* begin *

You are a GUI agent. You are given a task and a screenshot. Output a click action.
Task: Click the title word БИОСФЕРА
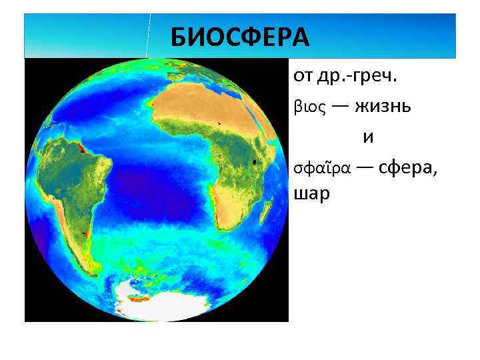click(x=240, y=37)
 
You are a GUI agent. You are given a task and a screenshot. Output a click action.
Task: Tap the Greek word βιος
click(x=309, y=107)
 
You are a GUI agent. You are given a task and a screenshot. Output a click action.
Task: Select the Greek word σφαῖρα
click(x=321, y=169)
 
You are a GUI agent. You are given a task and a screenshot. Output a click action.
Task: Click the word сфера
click(x=409, y=168)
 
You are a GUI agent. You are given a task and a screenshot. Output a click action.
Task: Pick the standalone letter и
click(x=368, y=137)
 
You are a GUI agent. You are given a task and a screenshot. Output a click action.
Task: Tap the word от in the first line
click(x=304, y=77)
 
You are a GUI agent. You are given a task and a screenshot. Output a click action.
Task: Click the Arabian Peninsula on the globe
click(x=279, y=123)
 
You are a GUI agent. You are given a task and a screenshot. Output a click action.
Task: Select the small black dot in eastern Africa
click(x=254, y=161)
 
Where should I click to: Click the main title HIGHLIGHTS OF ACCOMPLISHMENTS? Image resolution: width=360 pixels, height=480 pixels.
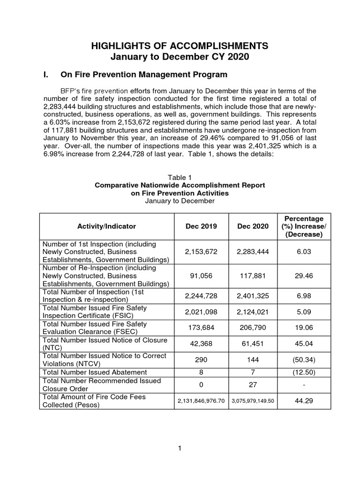point(180,45)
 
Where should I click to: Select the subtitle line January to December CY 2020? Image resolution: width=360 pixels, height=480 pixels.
point(180,58)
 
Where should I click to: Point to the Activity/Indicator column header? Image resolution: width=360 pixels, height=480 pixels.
point(106,226)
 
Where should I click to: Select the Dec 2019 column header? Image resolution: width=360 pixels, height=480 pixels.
point(201,226)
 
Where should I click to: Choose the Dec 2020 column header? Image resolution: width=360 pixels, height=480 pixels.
point(253,226)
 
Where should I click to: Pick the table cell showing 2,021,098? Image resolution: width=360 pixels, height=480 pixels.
point(201,312)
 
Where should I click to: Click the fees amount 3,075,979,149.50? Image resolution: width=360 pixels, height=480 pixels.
point(253,401)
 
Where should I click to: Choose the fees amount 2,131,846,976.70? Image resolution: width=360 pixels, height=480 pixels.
point(201,401)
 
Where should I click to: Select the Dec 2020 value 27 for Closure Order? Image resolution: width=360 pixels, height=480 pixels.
point(253,385)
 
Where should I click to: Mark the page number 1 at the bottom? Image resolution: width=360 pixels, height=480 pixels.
point(180,449)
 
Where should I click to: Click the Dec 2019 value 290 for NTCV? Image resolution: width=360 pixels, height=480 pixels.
point(201,360)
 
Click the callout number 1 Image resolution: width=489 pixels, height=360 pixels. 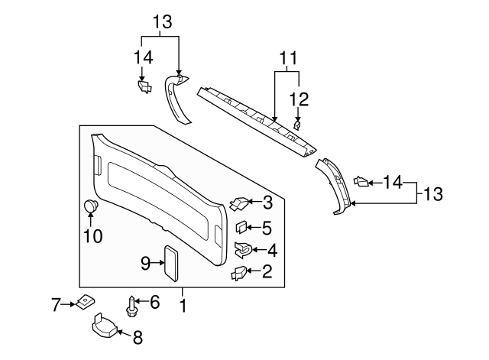click(x=183, y=305)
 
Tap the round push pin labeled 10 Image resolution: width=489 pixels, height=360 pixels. click(x=90, y=206)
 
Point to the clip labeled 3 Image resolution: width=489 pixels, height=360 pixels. click(x=239, y=203)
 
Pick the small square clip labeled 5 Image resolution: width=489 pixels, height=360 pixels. click(x=240, y=227)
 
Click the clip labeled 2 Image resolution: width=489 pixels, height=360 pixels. click(x=239, y=271)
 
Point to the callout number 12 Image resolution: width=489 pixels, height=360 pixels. click(x=299, y=98)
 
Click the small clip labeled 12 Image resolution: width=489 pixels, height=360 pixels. click(x=297, y=122)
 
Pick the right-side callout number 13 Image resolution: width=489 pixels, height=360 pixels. click(x=432, y=193)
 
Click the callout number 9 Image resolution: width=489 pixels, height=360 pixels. click(x=145, y=263)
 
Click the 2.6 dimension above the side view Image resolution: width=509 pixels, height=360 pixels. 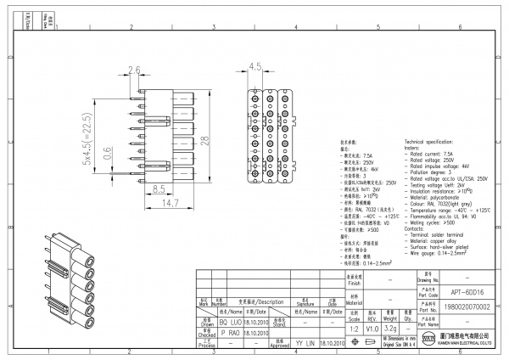[133, 70]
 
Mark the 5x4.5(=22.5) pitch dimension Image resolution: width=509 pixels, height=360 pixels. [87, 139]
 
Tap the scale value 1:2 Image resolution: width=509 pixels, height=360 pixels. [354, 327]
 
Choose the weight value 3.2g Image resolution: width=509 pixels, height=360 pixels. [390, 327]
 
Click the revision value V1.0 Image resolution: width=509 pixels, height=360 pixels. [372, 327]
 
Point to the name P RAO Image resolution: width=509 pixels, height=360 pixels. [230, 335]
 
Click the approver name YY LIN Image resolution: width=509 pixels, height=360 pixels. [305, 345]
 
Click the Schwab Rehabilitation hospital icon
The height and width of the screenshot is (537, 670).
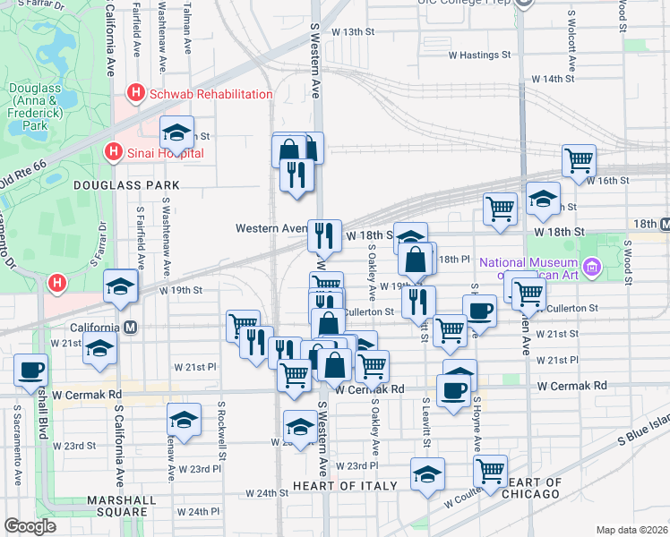click(x=136, y=92)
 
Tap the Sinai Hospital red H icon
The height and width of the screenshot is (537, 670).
click(x=113, y=152)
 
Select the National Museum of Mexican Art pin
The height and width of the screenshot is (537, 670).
click(x=591, y=267)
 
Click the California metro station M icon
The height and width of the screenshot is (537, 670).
click(x=131, y=328)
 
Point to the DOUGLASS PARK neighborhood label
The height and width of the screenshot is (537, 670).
click(x=127, y=185)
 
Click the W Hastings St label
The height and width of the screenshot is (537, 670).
click(x=478, y=55)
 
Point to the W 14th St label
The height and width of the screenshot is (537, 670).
click(x=553, y=79)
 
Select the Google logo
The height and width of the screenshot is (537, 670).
click(x=30, y=526)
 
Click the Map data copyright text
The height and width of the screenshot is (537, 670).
click(x=632, y=530)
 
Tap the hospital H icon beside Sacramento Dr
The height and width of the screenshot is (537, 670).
click(x=57, y=284)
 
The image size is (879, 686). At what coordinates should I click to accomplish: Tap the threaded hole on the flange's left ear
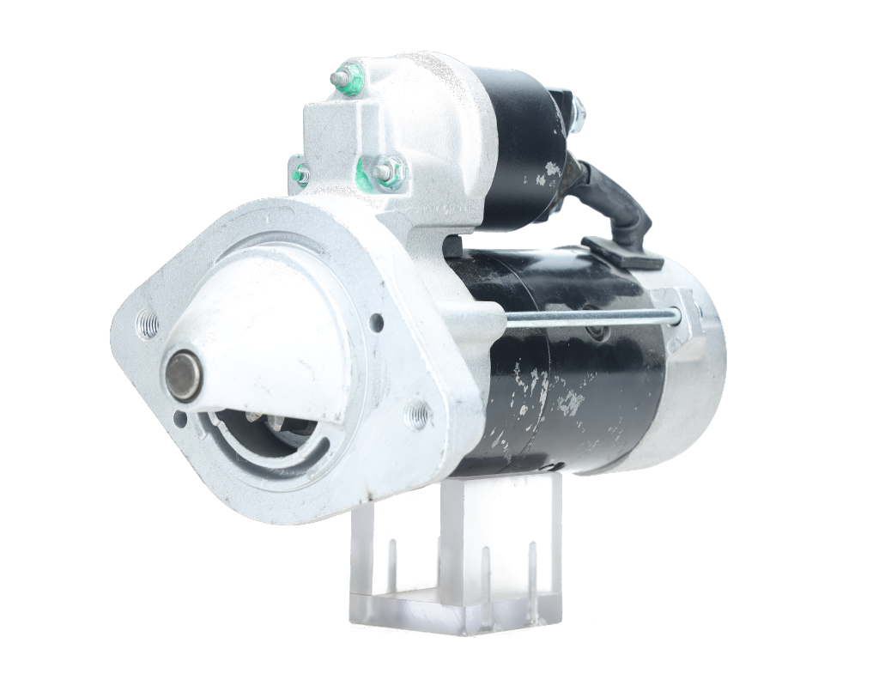(x=148, y=325)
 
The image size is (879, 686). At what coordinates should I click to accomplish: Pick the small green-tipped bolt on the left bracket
(x=300, y=173)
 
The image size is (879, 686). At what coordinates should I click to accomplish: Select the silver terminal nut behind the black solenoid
(x=577, y=107)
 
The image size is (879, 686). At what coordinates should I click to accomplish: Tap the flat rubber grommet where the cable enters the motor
(x=621, y=252)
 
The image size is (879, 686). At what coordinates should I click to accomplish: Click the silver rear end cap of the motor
(x=695, y=378)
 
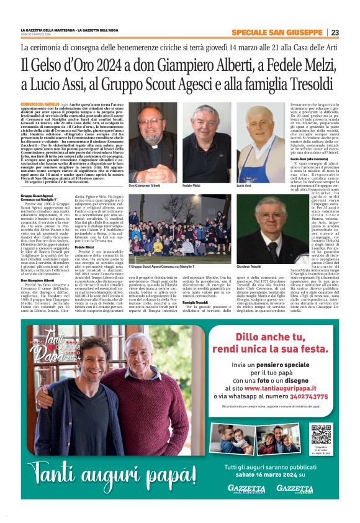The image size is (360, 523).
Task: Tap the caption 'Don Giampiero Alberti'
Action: pos(144,186)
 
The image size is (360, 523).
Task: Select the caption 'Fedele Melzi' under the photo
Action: pos(192,186)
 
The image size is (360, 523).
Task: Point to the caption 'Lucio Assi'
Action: pos(244,186)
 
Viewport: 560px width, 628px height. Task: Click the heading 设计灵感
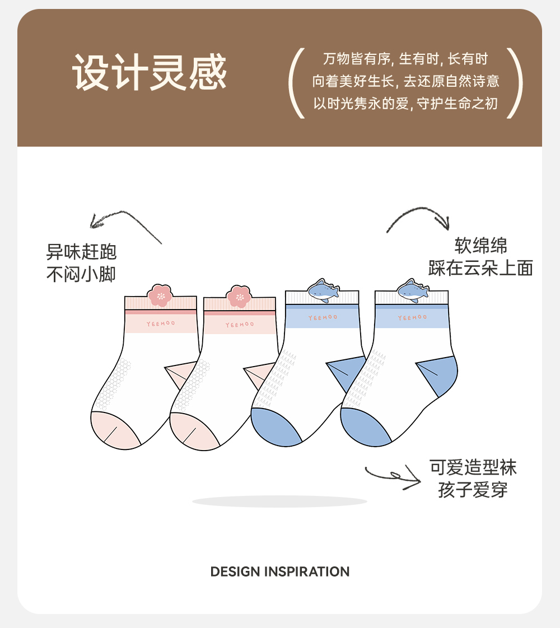(150, 73)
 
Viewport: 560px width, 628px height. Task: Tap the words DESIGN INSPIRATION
(280, 571)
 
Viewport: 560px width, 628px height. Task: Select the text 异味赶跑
(81, 252)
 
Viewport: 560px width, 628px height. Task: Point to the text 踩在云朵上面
(480, 268)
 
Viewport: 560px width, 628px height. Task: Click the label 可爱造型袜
(473, 467)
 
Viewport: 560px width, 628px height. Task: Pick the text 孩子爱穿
(473, 490)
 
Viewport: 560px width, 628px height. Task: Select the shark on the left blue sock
(323, 289)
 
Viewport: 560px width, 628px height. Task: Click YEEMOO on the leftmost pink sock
(160, 324)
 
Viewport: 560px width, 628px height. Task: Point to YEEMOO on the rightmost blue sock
(412, 318)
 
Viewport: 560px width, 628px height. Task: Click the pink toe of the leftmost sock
(115, 430)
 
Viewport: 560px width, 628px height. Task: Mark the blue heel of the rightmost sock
(440, 376)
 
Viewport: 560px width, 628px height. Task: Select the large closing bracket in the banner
(515, 83)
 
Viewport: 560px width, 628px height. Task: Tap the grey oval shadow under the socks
(279, 502)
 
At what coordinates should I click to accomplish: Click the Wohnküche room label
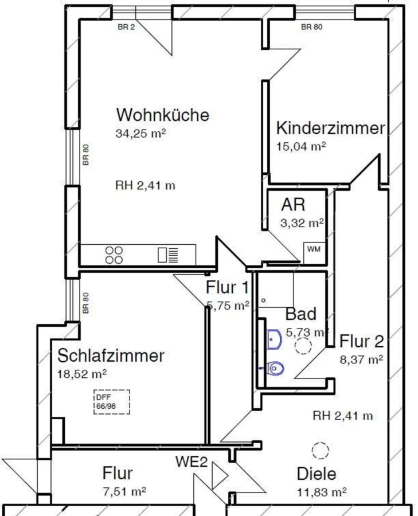[x=163, y=115]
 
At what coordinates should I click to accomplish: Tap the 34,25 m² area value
[x=140, y=133]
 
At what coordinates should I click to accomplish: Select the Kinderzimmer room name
[x=330, y=128]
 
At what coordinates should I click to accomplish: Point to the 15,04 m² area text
[x=301, y=146]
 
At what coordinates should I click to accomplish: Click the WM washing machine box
[x=314, y=253]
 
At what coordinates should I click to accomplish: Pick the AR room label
[x=293, y=204]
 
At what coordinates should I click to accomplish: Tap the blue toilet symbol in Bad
[x=272, y=369]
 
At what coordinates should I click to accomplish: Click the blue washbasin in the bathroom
[x=274, y=339]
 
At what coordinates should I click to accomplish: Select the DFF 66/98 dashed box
[x=112, y=402]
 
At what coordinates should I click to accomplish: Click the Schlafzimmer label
[x=111, y=355]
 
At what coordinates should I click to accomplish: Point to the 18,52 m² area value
[x=82, y=374]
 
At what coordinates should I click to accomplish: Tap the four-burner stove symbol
[x=114, y=255]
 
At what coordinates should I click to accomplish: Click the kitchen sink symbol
[x=168, y=255]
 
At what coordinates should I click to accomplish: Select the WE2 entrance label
[x=192, y=462]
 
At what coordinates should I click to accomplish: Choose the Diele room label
[x=317, y=474]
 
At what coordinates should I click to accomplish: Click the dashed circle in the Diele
[x=320, y=450]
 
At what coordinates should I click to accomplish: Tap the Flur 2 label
[x=361, y=341]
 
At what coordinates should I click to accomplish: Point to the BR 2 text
[x=126, y=27]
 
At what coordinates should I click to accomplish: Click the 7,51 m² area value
[x=124, y=492]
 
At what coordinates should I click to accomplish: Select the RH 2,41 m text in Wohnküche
[x=145, y=186]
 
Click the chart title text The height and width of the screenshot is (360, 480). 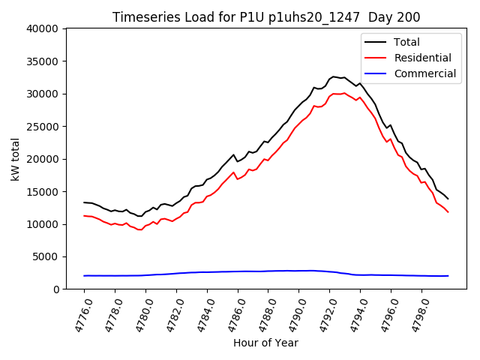(x=266, y=16)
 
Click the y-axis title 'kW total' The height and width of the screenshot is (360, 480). (x=16, y=158)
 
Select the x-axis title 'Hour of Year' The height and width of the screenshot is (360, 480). (x=266, y=343)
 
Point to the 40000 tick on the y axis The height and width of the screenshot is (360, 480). (x=43, y=28)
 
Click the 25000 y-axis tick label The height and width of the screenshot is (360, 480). (x=43, y=126)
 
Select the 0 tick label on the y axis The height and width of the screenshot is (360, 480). (x=57, y=289)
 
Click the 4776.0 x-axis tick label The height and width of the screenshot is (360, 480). (x=78, y=314)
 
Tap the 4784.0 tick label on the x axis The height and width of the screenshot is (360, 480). (x=201, y=314)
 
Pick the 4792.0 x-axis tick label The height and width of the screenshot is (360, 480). (x=323, y=314)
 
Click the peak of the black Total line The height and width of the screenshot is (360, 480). (x=334, y=76)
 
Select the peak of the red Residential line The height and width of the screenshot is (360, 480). (x=344, y=93)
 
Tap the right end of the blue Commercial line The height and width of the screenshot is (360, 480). (x=448, y=275)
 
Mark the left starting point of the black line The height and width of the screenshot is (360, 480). (x=84, y=202)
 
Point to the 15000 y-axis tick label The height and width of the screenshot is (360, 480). (x=43, y=191)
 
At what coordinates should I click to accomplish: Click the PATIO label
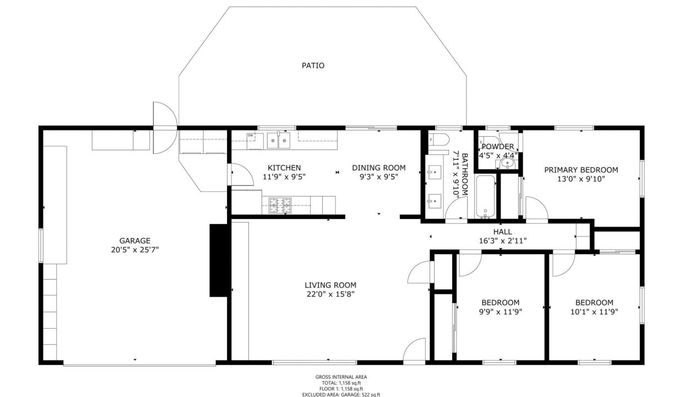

* end *

EXERCISE OBJECTIVE: Locate and copy every line above that contains the word "clip", treating uppercase and lowercase as different.

ANSWER TO THIS PROBLEM:
Point to the clip labeled 3 Image resolution: width=489 pixels, height=360 pixels. click(x=239, y=203)
Pick the small square clip labeled 5 Image resolution: width=489 pixels, height=360 pixels. click(x=240, y=227)
Click the clip labeled 2 Image resolution: width=489 pixels, height=360 pixels. click(x=239, y=271)
Click the small clip labeled 12 Image resolution: width=489 pixels, height=360 pixels. click(x=297, y=122)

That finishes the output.